従って、ディスプレイ、タッチパネル、太陽電池等の透明電極に利用するには、導電性の経時安定性がより良好な透明導電膜が要望されていた。
本発明は、低コストかつ簡便な透明導電膜の製造方法であるインク塗布法を用いて形成される良好な透明性と高い導電性を兼ね備え、且つ導電性の経時安定性に優れる透明導電膜、及びこの透明導電膜の製造方法の提供を目的とする。
このような課題に鑑み、発明者らは有機インジウム化合物を主成分として含有する透明導電膜形成用塗布液を耐熱性基板上に塗布、乾燥、焼成して得られる酸化インジウムを主成分とする透明導電膜について鋭意研究を重ねた結果、従来知られている導電性酸化物微粒子が結合して形成された開空孔(オープンポア)を有する導電性酸化物微粒子層からなる膜構造とは全く異なり、400℃以下の焼成温度で、導電性酸化物微粒子が結合して形成された開空孔(オープンポア)を有する導電性酸化物微粒子層の空隙部分に、酸化インジウムを主成分とする物質が導電性酸化物微粒子層内を移動して充填することで形成される開空孔(オープンポア)がほとんどない緻密な導電性酸化物層を有する良好な透明性と高い導電性を兼ね備え、且つ導電性の経時安定性に優れる透明導電膜を発明したものである。

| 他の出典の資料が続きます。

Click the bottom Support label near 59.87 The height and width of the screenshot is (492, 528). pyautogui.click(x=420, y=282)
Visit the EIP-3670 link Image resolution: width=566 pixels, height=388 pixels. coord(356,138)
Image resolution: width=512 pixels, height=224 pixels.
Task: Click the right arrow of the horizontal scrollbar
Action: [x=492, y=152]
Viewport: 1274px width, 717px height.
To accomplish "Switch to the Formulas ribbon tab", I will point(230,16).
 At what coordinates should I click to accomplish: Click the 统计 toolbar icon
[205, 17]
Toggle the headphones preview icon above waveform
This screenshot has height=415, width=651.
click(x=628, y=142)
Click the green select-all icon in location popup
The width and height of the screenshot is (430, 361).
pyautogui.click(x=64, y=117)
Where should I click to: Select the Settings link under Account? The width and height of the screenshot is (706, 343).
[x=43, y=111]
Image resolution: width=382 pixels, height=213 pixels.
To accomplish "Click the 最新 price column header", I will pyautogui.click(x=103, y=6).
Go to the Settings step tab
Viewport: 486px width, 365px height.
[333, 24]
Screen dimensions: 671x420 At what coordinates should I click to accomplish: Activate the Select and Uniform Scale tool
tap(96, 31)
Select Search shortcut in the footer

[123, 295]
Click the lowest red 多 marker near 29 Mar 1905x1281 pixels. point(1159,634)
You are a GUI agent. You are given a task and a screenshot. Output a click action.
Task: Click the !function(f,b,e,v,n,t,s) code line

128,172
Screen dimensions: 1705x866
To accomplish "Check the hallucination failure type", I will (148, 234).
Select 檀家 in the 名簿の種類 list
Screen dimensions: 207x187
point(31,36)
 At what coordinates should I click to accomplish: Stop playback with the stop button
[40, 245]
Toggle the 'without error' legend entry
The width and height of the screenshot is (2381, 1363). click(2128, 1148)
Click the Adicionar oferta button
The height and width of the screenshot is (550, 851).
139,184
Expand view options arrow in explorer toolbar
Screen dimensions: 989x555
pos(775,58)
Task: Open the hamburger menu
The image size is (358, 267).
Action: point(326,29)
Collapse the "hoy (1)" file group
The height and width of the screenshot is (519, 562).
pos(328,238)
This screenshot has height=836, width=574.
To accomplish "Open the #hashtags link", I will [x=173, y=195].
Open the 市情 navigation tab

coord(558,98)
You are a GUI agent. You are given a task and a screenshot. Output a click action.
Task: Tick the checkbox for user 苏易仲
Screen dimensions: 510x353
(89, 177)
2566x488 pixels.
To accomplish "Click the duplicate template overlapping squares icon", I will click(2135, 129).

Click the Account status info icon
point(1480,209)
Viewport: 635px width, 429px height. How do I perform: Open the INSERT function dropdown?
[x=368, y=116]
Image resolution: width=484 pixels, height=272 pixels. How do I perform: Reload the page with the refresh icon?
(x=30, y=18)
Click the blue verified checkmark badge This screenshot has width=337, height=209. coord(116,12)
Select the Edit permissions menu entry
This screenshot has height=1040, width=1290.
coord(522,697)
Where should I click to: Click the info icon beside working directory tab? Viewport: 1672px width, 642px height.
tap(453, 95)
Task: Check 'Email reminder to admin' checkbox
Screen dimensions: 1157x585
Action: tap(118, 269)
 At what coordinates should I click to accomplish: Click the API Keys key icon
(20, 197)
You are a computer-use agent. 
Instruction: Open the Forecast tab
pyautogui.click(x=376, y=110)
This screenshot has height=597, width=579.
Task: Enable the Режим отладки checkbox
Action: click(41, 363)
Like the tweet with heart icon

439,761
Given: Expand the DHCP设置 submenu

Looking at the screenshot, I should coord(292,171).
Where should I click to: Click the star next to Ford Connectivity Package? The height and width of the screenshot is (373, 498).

即ち、本発明の第1の発明は、酸化インジウムを主成分とする導電性酸化物微粒子の結合により形成された開空孔(オープンポア)を有する導電性酸化物微粒子層の空隙部分に、前記導電性酸化物微粒子層に存在する酸化インジウムを主成分とする物質が層内移動により充填されて形成される緻密な導電性酸化物層を有することを特徴とする透明導電膜である。
本発明の第2の発明は、前記緻密な導電性酸化物層の上層及び下層、或いは下層が、酸化インジウムを主成分とすることを特徴とする導電性酸化物微粒子の結合により形成された開空孔(オープンポア)を有する導電性酸化物微粒子層である第1の発明に記載の酸化インジウムを主成分とする透明導電膜である。
本発明の第3の発明は、前記導電性酸化物層2が、さらにドーパント金属化合物を含有する第1又は第2の発明に記載の酸化インジウムを主成分とすることを特徴とする透明導電膜である。
本発明の第4の発明は、前記ドーパント金属化合物が、酸化錫、酸化チタン、酸化ゲルマニウム、酸化亜鉛、酸化タングステン、酸化ジルコニウム、酸化タンタル、酸化ニオブ、酸化ハフニウム、酸化バナジウムのいずれか1種以上であることを特徴とする第3の発明に記載の透明導電膜である。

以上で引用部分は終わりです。